As “SCUT” catalãs poderão ter os dias contados, assim avance a intenção do novo governo de portajar as vias de alta capacidade. A justificação avançada é conhecida: os elevados custos suportados pelos cofres públicos.

No caso da Catalunha, as portagens virtuais custarão mais de 180 milhões de euros anuais até 2041. A que acrescerão uns 50 milhões de euros/ano de descontos em portagens reais e outros 600 milhões de euros que custam a cada ano que passa os investimentos em infra-estruturas financiados pelo método alemão.

A colocação de portagens nas vias é a primeira solução possível. Outra será a adopção da directiva Eurovinheta, que se aplica ao tráfego de pesados de mercadorias de mais de 3,5 toneladas. Para isso, o governo autonómico dispõe-se a negociar com Madrid a criação de um consórcio que faça a gestão do sistema na Catalunha, ou que promova a sua concessão a um operador privado.

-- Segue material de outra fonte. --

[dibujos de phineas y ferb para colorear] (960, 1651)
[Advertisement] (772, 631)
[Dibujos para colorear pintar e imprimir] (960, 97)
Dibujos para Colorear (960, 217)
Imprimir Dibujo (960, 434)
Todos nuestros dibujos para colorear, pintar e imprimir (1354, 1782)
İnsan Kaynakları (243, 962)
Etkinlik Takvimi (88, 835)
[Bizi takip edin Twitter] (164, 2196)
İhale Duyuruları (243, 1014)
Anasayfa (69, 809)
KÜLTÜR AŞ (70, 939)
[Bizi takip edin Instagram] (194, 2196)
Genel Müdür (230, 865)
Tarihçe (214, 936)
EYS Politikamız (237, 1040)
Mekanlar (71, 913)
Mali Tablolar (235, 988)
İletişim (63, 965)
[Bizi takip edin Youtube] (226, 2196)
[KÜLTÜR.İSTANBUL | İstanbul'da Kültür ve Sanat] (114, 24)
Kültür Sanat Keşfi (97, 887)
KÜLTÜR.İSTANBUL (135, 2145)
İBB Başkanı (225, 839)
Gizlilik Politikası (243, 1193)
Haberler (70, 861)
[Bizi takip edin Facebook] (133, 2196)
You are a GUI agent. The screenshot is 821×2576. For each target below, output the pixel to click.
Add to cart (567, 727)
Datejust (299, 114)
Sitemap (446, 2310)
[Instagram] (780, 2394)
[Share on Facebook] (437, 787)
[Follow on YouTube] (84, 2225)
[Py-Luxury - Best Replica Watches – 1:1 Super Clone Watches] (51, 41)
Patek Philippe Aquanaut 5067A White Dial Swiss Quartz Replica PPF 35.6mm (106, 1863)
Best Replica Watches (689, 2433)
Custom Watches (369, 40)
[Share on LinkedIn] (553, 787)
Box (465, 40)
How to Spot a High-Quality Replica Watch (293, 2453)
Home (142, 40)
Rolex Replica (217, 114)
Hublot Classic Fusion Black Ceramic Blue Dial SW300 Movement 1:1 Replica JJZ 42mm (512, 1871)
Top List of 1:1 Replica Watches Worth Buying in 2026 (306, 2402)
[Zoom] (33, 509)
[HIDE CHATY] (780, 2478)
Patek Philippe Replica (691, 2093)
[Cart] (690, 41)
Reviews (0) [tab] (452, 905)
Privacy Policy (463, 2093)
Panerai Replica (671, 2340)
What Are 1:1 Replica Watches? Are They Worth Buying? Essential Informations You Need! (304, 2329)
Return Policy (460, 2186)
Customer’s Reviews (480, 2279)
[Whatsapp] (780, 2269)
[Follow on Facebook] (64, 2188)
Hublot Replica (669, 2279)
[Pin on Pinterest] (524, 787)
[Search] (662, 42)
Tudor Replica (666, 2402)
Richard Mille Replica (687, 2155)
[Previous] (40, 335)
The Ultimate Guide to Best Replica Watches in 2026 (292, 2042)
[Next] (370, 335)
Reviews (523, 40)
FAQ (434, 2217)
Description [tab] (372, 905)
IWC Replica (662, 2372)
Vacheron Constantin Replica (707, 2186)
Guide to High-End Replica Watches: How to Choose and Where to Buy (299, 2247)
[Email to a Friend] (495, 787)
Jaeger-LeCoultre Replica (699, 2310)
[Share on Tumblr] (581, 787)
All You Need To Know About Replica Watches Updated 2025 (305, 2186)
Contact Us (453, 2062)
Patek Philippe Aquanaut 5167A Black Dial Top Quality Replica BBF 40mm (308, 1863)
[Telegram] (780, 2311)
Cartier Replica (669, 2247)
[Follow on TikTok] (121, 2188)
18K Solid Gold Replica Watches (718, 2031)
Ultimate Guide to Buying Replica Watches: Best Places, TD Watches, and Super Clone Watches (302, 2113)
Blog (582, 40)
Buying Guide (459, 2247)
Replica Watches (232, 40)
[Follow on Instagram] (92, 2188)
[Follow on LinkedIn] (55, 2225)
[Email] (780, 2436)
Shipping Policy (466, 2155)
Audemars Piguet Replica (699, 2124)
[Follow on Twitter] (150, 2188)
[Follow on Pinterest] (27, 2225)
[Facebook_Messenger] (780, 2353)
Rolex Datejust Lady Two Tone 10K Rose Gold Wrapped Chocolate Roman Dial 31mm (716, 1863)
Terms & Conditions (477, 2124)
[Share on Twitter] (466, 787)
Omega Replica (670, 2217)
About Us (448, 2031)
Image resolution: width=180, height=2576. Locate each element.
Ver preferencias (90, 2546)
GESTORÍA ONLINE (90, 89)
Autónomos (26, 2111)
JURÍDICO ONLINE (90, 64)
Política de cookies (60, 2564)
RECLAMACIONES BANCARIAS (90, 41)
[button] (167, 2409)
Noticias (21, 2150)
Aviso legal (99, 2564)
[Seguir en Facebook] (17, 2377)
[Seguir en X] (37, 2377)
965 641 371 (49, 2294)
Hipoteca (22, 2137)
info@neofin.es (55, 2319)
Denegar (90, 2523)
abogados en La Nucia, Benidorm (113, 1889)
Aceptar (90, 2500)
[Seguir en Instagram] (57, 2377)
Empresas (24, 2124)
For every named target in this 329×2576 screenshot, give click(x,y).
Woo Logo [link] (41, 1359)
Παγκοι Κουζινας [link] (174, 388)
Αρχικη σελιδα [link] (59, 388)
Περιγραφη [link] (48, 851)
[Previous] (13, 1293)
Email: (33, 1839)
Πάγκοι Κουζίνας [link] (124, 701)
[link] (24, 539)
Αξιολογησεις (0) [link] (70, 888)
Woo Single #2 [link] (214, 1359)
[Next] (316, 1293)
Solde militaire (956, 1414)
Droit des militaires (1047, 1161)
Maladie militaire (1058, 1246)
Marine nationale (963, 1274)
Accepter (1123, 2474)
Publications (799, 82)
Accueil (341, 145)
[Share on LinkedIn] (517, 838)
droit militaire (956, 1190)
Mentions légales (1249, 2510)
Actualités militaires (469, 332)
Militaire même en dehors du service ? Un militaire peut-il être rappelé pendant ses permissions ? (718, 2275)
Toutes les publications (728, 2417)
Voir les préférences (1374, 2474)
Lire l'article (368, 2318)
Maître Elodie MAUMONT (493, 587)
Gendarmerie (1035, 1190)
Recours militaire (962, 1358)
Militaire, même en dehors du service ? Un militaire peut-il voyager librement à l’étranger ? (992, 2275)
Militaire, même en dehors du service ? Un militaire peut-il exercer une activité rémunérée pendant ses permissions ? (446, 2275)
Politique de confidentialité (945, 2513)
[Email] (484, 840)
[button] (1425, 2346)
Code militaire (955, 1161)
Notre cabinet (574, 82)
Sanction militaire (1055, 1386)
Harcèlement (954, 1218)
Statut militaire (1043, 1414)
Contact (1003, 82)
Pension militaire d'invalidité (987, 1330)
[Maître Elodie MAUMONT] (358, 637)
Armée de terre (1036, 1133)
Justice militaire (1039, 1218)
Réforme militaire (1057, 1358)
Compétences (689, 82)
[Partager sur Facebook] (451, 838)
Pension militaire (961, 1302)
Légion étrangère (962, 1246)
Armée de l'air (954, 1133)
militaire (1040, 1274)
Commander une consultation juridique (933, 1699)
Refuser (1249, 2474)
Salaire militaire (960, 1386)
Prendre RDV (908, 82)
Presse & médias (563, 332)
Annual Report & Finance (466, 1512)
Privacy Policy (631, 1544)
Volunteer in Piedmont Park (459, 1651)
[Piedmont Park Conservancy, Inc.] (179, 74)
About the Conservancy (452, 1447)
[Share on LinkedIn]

A aplicação da Eurovinheta é igualmente defendida pela associação patronal das concessionárias de auto-estradas espanholas. Segundo a Aseta, a cobrança da Eurovinheta poderia representar uma receita de três mil milhões de euros logo no primeiro ano, podendo chegar aos 62 mil milhões num espaço de 15 anos.

Numa época de dificuldades financeiras, defendem as concessionárias, as receitas da Eurovinheta seriam uma ajuda preciosa para os cofres públicos.

As associações de transportadores estão, claro, contra a introdução da Eurovinheta. O governo do PSOE já garantiu que não a aplicará na actual legislatura, e mesmo o PP não se mostra receptivo à ideia de taxar mais a circulação rodoviária.